───── Dataset records

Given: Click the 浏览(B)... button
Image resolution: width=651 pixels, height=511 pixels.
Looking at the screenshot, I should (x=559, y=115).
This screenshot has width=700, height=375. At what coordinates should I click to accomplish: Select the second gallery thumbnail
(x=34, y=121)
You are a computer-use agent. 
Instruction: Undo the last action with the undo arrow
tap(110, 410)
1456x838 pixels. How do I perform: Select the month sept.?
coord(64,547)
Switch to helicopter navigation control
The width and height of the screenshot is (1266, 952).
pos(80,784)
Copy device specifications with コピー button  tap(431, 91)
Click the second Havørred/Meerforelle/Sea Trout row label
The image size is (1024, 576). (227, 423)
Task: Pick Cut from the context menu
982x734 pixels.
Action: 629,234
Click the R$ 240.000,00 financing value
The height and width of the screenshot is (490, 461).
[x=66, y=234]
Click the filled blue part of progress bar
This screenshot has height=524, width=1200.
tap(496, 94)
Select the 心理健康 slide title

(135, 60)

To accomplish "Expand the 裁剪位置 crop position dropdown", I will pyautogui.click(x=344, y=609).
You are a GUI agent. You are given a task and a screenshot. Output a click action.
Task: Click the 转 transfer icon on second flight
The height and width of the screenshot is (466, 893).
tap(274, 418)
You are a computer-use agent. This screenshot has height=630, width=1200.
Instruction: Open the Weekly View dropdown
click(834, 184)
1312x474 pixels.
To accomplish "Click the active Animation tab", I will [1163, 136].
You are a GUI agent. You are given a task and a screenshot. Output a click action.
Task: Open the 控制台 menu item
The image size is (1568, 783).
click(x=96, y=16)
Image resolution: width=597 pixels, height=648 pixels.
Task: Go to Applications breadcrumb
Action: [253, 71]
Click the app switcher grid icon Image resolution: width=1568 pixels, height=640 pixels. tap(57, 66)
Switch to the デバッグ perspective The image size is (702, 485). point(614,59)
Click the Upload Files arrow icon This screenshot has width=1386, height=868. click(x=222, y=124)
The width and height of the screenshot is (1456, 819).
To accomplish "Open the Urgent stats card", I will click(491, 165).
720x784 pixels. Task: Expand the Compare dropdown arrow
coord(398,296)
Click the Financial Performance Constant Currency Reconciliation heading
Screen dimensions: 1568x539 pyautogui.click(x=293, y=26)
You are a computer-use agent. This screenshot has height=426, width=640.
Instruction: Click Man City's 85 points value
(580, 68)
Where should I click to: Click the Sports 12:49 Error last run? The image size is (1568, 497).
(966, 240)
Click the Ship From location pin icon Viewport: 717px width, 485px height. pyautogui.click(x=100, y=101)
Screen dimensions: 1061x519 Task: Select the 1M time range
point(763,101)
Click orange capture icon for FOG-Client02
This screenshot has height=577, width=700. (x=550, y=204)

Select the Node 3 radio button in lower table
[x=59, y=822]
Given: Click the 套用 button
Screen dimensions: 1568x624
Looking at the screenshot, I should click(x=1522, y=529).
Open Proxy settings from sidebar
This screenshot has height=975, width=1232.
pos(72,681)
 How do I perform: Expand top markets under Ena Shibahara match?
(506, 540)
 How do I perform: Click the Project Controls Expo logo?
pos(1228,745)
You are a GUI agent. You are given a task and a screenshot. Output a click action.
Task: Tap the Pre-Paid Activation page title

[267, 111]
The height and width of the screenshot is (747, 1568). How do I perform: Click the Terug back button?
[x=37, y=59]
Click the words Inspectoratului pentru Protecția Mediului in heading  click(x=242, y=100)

──────────

_Written instruction:_ Reproduce the part of the data that opens with the line containing "Copy device specifications" and closes with the line containing "will [1163, 136].", changing "dropdown" to "drop-down list" and leaving everything else unchanged.

_Solution to this exercise:_
Copy device specifications with コピー button  tap(431, 91)
Click the second Havørred/Meerforelle/Sea Trout row label
The image size is (1024, 576). (227, 423)
Task: Pick Cut from the context menu
982x734 pixels.
Action: 629,234
Click the R$ 240.000,00 financing value
The height and width of the screenshot is (490, 461).
[x=66, y=234]
Click the filled blue part of progress bar
This screenshot has height=524, width=1200.
tap(496, 94)
Select the 心理健康 slide title

(135, 60)

To accomplish "Expand the 裁剪位置 crop position drop-down list", I will pyautogui.click(x=344, y=609).
You are a GUI agent. You are given a task and a screenshot. Output a click action.
Task: Click the 转 transfer icon on second flight
The height and width of the screenshot is (466, 893).
tap(274, 418)
You are a computer-use agent. This screenshot has height=630, width=1200.
Instruction: Open the Weekly View drop-down list
click(834, 184)
1312x474 pixels.
To accomplish "Click the active Animation tab", I will [1163, 136].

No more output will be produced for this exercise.